Putative biomarker for phospholipid accumulation in cultured cells treated with phospholipidosis-inducing drugs: Alteration of the phosphatidylinositol composition detected using high-performance liquid chromatography-tandem mass spectrometry

• An LC-MS/MS method was developed for phospholipid biomarker discovery.
• Extracts from cells treated with phospholipidosis-inducing drugs were analysed.
• An alteration in phosphatidylinositol composition was detected.
• This alteration was dose-dependent.
• Acyl chains of the altered phosphatidylinositols were identified.
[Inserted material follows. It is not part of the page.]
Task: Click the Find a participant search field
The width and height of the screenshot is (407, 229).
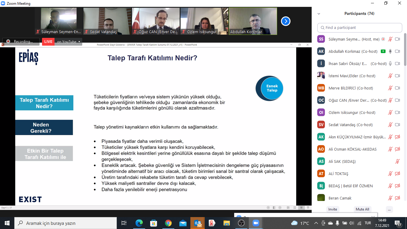Action: tap(360, 27)
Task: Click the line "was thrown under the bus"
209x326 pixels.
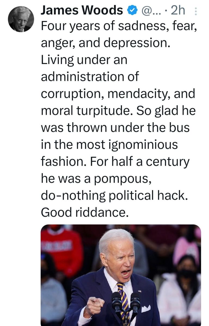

We developed a high-performance liquid chromatography–tandem mass spectrometric method for phospholipid biomarker discovery and applied it to a cell-based assay system for the screening of phospholipidosis-inducing drugs. We studied the compositions of phospholipid molecules exceeding 100 species in cultured cells and found a characteristic alteration in the composition by treatment with cationic amphiphilic drugs possessing phospholipidosis-inducing potency. The compositions of phosphatidylinositol in RAW264 cells were significantly affected by the drug treatment. Similar alterations were also found in THP-1 cells. These phenomena were not observed when cells were treated with warfarin, which does not have phospholipidosis-inducing potency. Structural analysis of the altered phosphatidylinositols by a product ion scan revealed the presence of certain fatty acyl chains. Based on our findings, we proposed a prediction parameter (PP) for phospholipid accumulation calculated from the relative compositions of phosphatidylinositol species. As the dosage of imipramine (a cationic amphiphilic drug) increased, both the PP and cellular phospholipid content increased. Our results suggest that PP has potency as a biomarker for phospholipid accumulation in cells treated with drugs.